Return the dimensionality of hidden units.
- property num_layers: int#
Return the number of layers.
- property num_attention_heads: int#
Return the number of attention heads.
- get_inputs() Mapping[str, Mapping[int, str]] [source]#
Get the ONNX-based inputs structure.
- Returns:
ONNX-based inputs.
- get_outputs() Mapping[str, Mapping[int, str]] [source]#
Get the ONNX-based outputs structure.
- Returns:
ONNX-based outputs.
- generate_dummy_inputs(batch_size: int | None = 2, seq_len: int | None = 8, past_seq_len: int | None = 8) Mapping[str, Tensor] [source]#
Generate dummy inputs for the ONNX exporter.
- Parameters:
batch_size – Batch size.
seq_len – Sequence length.
past_seq_len – Past key/values sequence length.
- Returns:
Keyword arguments for the model’s forward() function.
CodeGen ONNX Configuration#
- class archai.onnx.config_utils.codegen_onnx_config.CodeGenOnnxConfig(config: PretrainedConfig, task: str | None = 'causal-lm', use_past: bool | None = False)[source]#
CodeGen ONNX configuration (with past key/values support).
- property num_layers: int#
Return the number of layers.
- property is_ort_graph_optimizable: bool#
Return whether configuration supports additional graph optimization.

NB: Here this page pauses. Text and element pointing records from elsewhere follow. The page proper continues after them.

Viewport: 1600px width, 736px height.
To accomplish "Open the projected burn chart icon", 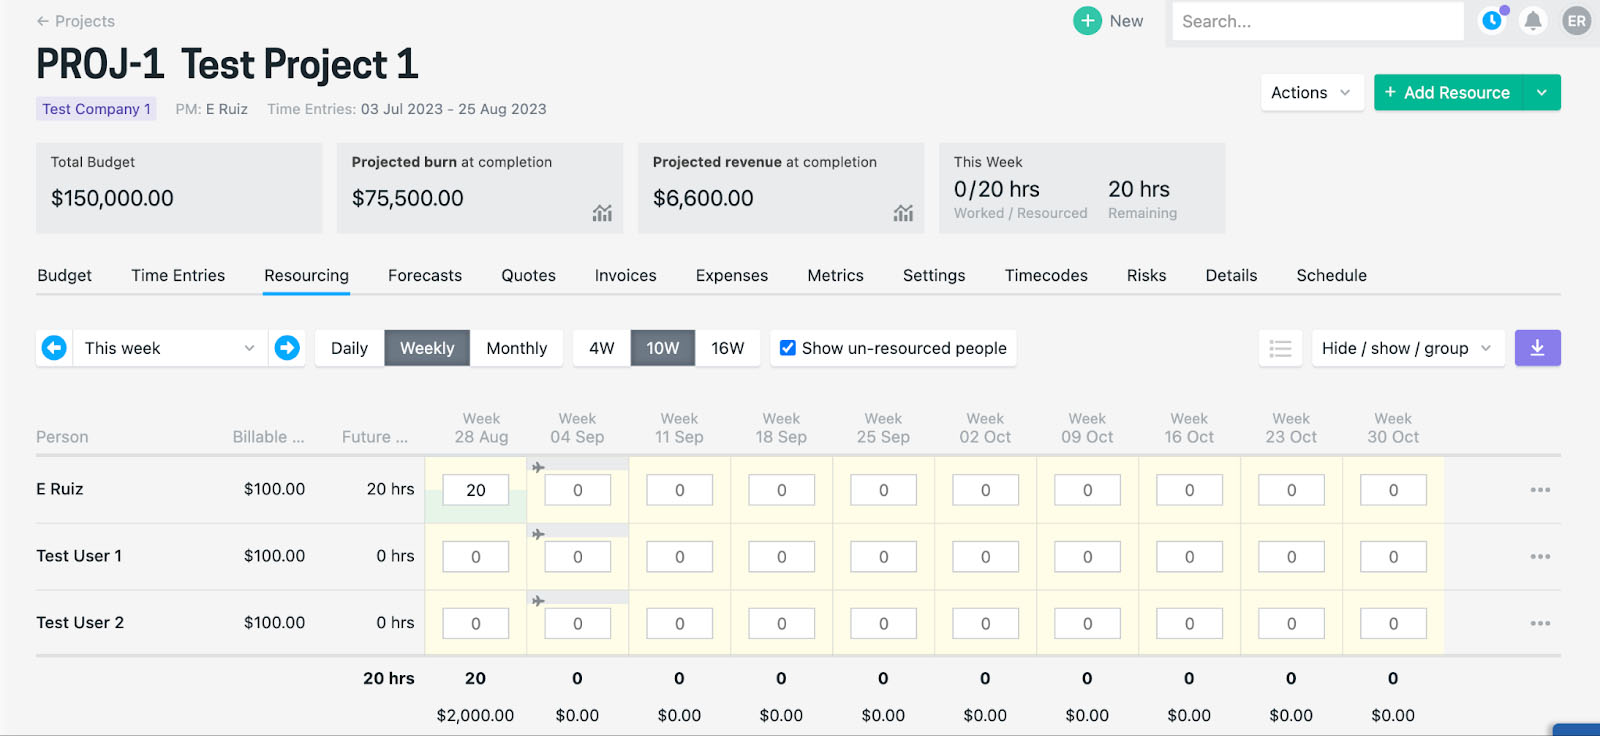I will coord(602,213).
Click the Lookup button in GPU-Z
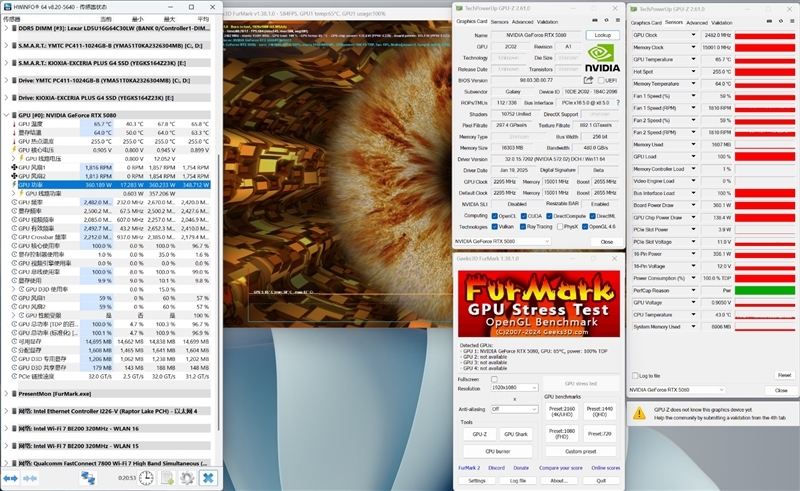Viewport: 800px width, 491px height. coord(601,35)
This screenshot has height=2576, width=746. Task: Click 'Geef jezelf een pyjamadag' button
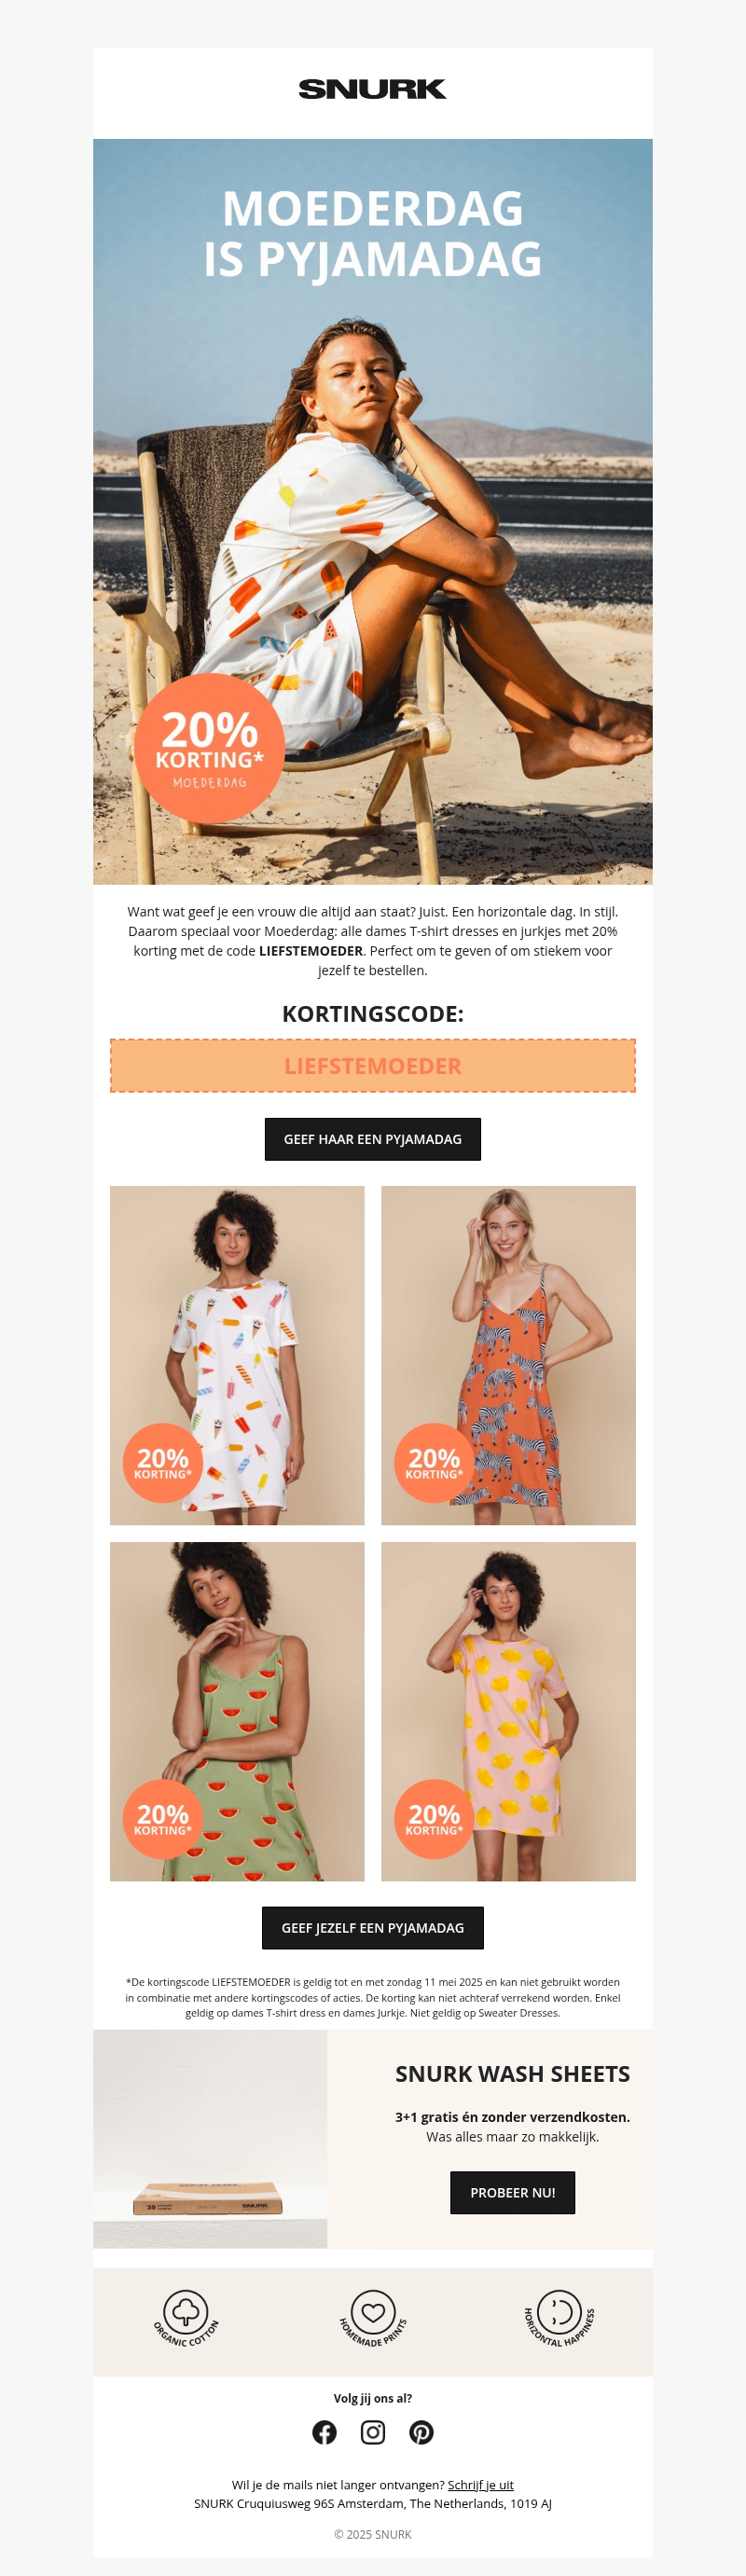(x=373, y=1928)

- property ort_graph_optimizer_args: Tuple[Any, ...]#
Return additional arguments used by the ORT graph optimizer.
GPT-2 ONNX Configuration#
- class archai.onnx.config_utils.gpt2_onnx_config.GPT2OnnxConfig(config: PretrainedConfig, task: str | None = 'causal-lm', use_past: bool | None = False)[source]#
GPT-2 ONNX configuration (with past key/values support).
- property num_layers: int#
Return the number of layers.
- property is_ort_graph_optimizable: bool#
Return whether configuration supports additional graph optimization.
- property ort_graph_optimizer_args: Tuple[Any, ...]#
Return additional arguments used by the ORT graph optimizer.
- class archai.onnx.config_utils.gpt2_onnx_config.GPT2FlexOnnxConfig(config: PretrainedConfig, task: str | None = 'causal-lm', use_past: bool | None = False)[source]#
GPT-2 Flex ONNX configuration (with past key/values support).
- property num_layers: int#
Return the number of layers.
- property is_ort_graph_optimizable: bool#
Return whether configuration supports additional graph optimization.
- property ort_graph_optimizer_args: Tuple[Any, ...]#
Return additional arguments used by the ORT graph optimizer.
- generate_dummy_inputs(batch_size: int = 2, seq_len: int = 8, past_seq_len: int = 8) Mapping[str, Tensor] [source]#
Generate dummy inputs for the ONNX exporter.
- Parameters:
batch_size – Batch size.
seq_len – Sequence length.
past_seq_len – Past key/values sequence length.
- Returns:
Keyword arguments for the model’s forward() function.